In addition, the presence of solute B refines ferrite grains

to contribute to the increase of the yield stress.

Therefore, the content of B needs to be 0.0010% or more.

The B content is preferably more than 0.0020%. In addition,

if a certain amount or more of B is not contained with

respect to N, then such an effect is not obtained.

Therefore, B/N that is the content ratio of B to N [the

ratio of the content (mass percent) of B to the content

(mass percent) of N] needs to be 0.80 or more. B/N is

preferably 1.00 or more and more preferably 1.20 or more.

The upper limit of B/N is not particularly determined and

B/N is preferably 5.00 or less and more preferably 3.00 or

less from the viewpoint that better tensile characteristics

are likely to be exhibited. Even if B is excessively

contained, not only there is no further effect, but also the

uniform elongation decreases, the anisotropy deteriorates,

and the workability deteriorates.
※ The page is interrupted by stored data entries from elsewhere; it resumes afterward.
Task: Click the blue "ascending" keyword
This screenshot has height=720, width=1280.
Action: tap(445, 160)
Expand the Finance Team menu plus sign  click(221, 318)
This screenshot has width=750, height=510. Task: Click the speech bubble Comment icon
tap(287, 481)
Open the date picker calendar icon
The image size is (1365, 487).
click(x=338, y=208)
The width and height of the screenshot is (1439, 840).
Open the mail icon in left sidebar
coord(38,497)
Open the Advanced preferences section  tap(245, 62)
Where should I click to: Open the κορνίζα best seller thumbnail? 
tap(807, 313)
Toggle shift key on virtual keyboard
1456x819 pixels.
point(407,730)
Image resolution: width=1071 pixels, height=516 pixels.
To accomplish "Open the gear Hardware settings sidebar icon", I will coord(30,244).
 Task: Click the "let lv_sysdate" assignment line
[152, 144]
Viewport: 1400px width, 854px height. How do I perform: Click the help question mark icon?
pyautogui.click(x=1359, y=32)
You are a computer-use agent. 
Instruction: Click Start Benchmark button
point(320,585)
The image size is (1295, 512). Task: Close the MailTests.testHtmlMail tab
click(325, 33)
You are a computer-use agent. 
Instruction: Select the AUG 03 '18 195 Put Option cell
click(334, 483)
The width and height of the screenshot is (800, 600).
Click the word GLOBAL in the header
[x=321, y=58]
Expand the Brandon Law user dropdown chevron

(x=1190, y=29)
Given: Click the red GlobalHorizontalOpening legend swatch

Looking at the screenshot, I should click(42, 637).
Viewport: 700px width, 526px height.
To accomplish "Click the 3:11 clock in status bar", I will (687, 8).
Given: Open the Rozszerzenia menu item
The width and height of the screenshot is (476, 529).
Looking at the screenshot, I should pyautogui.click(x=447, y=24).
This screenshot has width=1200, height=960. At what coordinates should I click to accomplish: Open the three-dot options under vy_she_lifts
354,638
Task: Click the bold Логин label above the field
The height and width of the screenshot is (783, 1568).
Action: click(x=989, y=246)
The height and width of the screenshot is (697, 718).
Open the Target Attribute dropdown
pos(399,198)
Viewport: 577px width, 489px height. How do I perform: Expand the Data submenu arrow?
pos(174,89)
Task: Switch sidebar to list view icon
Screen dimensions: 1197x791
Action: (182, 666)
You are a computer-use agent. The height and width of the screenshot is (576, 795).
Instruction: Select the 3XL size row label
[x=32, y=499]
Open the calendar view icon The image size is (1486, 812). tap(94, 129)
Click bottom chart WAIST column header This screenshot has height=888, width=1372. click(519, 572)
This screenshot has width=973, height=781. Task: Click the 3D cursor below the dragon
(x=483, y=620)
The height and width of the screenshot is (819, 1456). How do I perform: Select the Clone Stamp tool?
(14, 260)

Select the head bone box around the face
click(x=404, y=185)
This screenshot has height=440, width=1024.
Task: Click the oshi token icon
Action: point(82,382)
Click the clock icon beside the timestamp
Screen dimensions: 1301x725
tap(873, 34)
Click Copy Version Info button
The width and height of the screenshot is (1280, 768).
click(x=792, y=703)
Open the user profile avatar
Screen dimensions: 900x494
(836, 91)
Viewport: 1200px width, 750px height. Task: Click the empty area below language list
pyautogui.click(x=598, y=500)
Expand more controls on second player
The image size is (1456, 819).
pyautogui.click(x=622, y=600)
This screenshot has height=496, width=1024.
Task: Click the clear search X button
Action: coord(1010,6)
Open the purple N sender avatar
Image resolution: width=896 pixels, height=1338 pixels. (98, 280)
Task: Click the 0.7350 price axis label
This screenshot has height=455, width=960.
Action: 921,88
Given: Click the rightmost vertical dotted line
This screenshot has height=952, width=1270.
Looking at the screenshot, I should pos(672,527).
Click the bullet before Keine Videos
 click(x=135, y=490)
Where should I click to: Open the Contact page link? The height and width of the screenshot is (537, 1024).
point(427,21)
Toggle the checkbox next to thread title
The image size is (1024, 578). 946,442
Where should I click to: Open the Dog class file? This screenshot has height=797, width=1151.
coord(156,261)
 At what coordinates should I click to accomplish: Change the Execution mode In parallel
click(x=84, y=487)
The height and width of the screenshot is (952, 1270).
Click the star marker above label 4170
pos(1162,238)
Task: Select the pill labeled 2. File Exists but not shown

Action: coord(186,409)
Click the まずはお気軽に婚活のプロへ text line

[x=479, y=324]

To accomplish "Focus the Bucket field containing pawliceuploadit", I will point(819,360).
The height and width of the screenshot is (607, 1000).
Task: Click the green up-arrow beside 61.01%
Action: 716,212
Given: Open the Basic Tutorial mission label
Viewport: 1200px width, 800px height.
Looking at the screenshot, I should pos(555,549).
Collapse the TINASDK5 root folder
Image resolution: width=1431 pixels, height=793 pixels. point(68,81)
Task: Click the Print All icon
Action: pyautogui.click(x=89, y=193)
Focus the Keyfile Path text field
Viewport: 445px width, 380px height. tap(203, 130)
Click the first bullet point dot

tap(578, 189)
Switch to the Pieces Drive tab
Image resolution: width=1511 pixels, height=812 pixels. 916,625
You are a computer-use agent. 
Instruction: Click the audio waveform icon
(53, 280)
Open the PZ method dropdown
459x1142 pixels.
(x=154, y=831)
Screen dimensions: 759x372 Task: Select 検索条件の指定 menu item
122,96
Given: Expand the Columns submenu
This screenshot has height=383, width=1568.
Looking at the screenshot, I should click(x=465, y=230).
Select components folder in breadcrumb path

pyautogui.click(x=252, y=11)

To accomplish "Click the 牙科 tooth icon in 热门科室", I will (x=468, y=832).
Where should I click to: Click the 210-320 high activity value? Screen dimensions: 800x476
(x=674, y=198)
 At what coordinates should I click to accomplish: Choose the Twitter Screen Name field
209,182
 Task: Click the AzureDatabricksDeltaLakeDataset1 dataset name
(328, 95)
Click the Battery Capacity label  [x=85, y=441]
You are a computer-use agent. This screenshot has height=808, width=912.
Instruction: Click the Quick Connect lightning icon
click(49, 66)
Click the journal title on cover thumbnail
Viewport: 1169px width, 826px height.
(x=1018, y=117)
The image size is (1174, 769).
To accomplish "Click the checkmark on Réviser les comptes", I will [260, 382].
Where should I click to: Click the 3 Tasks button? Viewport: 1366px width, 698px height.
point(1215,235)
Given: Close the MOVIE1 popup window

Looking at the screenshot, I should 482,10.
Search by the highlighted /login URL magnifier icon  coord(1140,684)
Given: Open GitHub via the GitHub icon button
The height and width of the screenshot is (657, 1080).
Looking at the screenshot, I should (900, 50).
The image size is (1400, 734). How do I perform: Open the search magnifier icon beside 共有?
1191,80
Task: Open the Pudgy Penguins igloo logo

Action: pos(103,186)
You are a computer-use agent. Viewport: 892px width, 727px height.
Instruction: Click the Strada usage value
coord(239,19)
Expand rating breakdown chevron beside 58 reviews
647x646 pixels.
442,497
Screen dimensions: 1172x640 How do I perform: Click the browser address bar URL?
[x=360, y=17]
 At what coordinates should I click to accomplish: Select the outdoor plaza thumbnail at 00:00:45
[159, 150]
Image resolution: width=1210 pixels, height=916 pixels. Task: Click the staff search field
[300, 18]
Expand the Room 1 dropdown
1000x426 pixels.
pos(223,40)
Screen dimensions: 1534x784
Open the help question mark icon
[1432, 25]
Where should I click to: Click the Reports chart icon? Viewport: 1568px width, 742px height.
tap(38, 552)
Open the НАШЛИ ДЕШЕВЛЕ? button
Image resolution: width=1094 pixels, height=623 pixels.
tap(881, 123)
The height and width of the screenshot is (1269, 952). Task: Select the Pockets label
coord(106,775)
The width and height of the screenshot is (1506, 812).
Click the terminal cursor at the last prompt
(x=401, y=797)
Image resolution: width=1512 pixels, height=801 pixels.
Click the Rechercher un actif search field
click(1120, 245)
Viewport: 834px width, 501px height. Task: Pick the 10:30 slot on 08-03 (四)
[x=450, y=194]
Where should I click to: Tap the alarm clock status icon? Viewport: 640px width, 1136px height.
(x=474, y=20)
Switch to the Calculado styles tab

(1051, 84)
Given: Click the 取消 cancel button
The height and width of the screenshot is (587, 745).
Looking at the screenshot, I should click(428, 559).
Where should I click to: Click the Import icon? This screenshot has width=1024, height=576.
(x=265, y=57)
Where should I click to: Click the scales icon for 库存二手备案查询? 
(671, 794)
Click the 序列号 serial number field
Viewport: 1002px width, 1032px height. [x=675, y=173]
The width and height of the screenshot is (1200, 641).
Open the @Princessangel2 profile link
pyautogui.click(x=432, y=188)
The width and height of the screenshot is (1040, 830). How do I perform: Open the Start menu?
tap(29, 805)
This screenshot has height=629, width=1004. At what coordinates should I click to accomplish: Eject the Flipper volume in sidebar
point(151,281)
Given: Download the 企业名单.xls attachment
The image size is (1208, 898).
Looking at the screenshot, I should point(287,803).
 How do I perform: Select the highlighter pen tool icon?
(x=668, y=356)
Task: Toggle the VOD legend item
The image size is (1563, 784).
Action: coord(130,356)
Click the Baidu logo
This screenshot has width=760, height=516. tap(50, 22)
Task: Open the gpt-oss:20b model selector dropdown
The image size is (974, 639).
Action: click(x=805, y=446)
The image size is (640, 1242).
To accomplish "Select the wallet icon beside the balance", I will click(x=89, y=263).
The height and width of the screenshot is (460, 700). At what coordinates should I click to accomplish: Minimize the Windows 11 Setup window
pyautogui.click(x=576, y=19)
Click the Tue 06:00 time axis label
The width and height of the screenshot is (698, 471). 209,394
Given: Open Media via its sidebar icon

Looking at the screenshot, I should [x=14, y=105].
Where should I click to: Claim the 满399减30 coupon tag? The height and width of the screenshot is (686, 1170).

Therefore, the upper limit of the B content needs to be 0.0050%. The B content is preferably 0.0040% or less.

[0023]

The steel sheet for cans according to the present

invention may have a chemical composition containing the

above components, the remainder being Fe and inevitable

impurities.

[0024]

The steel sheet for cans according to the present

invention preferably contains one or more selected from Ti:

0.005% to 0.030% and Mo: 0.01% to 0.05% in addition to the

above chemical composition.

[0025] Ti: 0.005% to 0.030%

Ti has the effect of fixing N in the form of TiN to

reduce the yield elongation. Ti preferentially produces TiN

to suppress the production of BN and refines ferrite grains

by ensuring solute B to contribute to the increase of the

yield stress and the tensile strength. Furthermore, Ti

forms fine carbides to contribute to the increase of the

yield stress and the tensile strength. Therefore, when Ti

is contained, the content of Ti is preferably 0.005% or

more. The Ti content is more preferably 0.010% or more.

However, when more than 0.030% Ti is contained, the

recrystallization temperature is excessively high and it is

difficult to ensure both the tensile strength and the uniform elongation. Therefore, when Ti is contained, the Ti content is preferably 0.030% or less. The Ti content is more preferably 0.020% or less.

[0026] Mo: 0.01% to 0.05%

Mo contributes to the increase of the yield stress and

the tensile strength by the refinement of ferrite grains and

the formation of carbides. Therefore, when Mo is contained,

the content of Mo is preferably 0.01% or more. The Mo

content is more preferably 0.02% or more. However, when

more than 0.05% Mo is contained, not only such an effect

cannot be further obtained, but also grain boundary

segregation is excessive, and the uniform elongation

decreases. Therefore, when Mo is contained, the upper limit

of the Mo content is preferably 0.05%.

[0027]

Next, the steel sheet microstructure of the steel

sheet for cans according to the present invention is

described.

[0028] Area fraction of pearlite: 1.0% or more

Containing pearlite such that pearlite is dispersed in

the steel sheet microstructure promotes work hardening.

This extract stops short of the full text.